Even most anti-prohibitionists (including Glenn and me, who have both stated it publicly) do not think antibiotics should be available OTC. Among other things, over- unnecessary-consumption renders one dangerous to others, since when bacterial strains develop resistance to the antibiotics -- as they always do; it's an evolutionary thing -- it becomes difficult and sometimes impossible to control infectious diseases, thus posing a direct harm to others if one has gobbled so many of them that none in the pharmacopoeia can treat one any longer.

No one has a right to make themselves a potential walking contagion because at every sign of the sniffles they gulp down Zythromax (sp?).

Monday, December 24, 2007 02:00 PM
Original article: Various items

"I remember the Convential Wisdom in the medical community vis a vis cocaine during the 60s quite well: Cocaine wasn't addictive.

And when Ambien came out in the 90s, they said the same thing. Oops!

I stopped taking it long ago, when a non-addictive, anti-seizure med (I don't have seizures) turned out to have the unexpected benefit of easing one into sleep.

Monday, December 24, 2007 02:23 PM
Original article: Various items

@-- Nequals1

(Seattle measured an found significant amounts of birth control hormones and SSRIs in its water supply)
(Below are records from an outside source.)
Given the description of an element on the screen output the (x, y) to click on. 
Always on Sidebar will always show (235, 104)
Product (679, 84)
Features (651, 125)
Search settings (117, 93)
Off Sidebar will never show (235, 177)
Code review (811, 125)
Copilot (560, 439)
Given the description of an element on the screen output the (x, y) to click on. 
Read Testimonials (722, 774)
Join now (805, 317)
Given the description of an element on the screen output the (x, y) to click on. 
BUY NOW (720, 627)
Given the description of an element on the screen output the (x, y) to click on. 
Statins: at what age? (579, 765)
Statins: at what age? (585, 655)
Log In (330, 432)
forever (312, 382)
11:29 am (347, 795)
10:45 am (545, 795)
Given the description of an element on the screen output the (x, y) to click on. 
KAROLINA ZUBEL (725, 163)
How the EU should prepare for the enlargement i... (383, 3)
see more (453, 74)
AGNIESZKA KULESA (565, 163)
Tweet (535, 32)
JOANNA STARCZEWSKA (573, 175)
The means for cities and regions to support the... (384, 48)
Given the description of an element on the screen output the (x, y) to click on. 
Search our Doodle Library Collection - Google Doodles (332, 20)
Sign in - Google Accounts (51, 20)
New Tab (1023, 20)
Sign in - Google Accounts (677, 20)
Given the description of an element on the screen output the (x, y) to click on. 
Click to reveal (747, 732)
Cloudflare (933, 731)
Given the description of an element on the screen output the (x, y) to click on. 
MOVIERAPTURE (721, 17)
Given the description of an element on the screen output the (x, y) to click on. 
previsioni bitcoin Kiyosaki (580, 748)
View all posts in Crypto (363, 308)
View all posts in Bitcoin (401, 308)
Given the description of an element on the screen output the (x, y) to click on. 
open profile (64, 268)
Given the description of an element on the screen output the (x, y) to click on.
Seriously? I take an SSRI that greatly enhances my life, and which I have no interest in quitting. It sure is no party drug. Folks don't say: "hey, let's get together Friday nite and do some Lexapro." It produces no high at all, and actually takes 2-4 weeks of continual use to really kick in. Sure, it has its drawbacks in terms if weaning off, where withdrawal symptoms can be really excruciating, but I do not function well without it, or something like it.

And surely we can't eliminate the Pill because it shows up in the water supply!